Overview
When a patent is valid and infringed, a patentee is entitled to damages adequate to compensate for the infringement. The reasonable royalty is one form of damages that is always available.
The statute created the recovery of a reasonable royalty for the very purpose of affording fair compensation in cases such as this, where the victimized patentee is unable to prove that he lost a measurable amount of profits as the result of the infringement.
— Georgia-Pacific Corp. v. United States Plywood Corp., 318 F. Supp. 1116, 1127 (S.D.N.Y., 1970).
In all cases, when a patent is both valid and infringed, the reasonable royalty forms a floor for damages.
Section 284 further instructs that a damage award shall be in no event less than a reasonable royalty; the purpose of this alternative is not to direct the form of compensation, but to set a floor below which damage awards may not fall.

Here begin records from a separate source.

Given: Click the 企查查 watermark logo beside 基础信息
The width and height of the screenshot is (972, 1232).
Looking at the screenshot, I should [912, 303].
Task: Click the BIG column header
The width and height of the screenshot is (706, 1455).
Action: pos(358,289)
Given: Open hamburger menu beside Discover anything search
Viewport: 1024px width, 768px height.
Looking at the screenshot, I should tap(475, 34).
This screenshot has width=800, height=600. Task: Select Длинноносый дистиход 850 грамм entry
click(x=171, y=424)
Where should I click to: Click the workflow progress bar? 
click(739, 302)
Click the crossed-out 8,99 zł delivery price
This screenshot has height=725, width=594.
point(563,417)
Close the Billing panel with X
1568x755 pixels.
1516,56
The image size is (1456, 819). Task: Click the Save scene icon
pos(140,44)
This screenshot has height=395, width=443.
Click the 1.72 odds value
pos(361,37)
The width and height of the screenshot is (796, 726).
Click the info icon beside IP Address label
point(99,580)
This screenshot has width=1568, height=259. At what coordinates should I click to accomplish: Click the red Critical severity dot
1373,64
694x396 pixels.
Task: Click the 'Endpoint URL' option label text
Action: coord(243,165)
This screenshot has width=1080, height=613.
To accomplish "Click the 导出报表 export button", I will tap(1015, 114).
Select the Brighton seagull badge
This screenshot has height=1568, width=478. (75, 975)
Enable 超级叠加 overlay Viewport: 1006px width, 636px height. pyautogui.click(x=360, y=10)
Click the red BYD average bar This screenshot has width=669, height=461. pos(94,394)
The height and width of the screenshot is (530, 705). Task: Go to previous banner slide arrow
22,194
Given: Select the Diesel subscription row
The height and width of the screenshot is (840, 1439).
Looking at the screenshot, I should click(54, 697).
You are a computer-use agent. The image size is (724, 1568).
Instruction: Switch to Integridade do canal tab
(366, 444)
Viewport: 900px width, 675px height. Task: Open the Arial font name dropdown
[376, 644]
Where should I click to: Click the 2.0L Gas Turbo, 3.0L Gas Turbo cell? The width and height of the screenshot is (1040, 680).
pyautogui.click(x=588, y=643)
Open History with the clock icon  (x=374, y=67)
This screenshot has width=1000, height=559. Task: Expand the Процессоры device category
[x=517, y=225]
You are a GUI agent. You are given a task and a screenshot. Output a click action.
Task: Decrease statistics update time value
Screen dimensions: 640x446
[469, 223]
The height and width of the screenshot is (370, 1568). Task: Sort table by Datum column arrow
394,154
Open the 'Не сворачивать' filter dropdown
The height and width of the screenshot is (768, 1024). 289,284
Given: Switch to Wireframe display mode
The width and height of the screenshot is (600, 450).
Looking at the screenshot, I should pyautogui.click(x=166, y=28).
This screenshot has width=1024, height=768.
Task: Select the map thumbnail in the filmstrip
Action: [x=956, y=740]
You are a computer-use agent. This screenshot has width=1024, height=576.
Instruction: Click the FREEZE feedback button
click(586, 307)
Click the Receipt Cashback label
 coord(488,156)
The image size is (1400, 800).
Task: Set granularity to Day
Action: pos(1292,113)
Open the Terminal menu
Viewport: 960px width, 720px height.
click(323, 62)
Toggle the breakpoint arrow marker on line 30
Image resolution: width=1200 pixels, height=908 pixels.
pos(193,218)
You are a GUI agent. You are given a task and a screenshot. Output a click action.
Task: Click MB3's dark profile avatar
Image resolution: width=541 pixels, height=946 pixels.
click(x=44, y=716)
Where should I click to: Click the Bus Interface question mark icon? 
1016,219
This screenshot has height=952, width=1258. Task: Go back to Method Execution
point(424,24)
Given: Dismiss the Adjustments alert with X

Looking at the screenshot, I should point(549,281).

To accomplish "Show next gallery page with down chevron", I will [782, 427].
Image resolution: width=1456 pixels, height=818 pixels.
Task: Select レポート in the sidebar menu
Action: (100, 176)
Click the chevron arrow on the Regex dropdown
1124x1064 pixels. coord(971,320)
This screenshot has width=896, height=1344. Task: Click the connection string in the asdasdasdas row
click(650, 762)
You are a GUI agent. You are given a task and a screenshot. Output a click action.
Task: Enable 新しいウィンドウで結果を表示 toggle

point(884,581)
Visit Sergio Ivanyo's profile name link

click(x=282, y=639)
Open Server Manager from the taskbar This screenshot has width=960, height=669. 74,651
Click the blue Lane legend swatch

— Rite-Hite Corp. v. Kelley Co., Inc., 56 F. 3d 1538, 1544 (Fed. Cir. 1995).
The reasonable royalty reflects the value of something that was taken from the patentee.
As a substantive matter, it is the value of what was taken that measures a reasonable royalty.
— Ericsson, Inc. v. D-Link Systems, Inc., 773 F. 3d 1201, 1226 (Fed. Cir. 2014).
Namely, it compensates the patentee for lost licensing revenue that an infringer would have paid if infringement was not an option.
The reasonable royalty theory of damages … seeks to compensate the patentee not for lost sales caused by the infringement, but for its lost opportunity to obtain a reasonable royalty that the infringer would have been willing to pay if it had been barred from infringing.
— AstraZeneca AB v. Apotex Corp., 782 F. 3d 1324, 1334 (Fed. Cir. 2015).
A reasonable royalty is the same regardless of whether an infringer is guilty of direct infringement or induced infringement.
a direct infringer or someone who induced infringement should pay the same reasonable royalty based on a single hypothetical negotiation analysis.
— LaserDynamics, Inc. v. Quanta Computer, Inc., 694 F. 3d 51, 76 (Fed. Cir. 2012).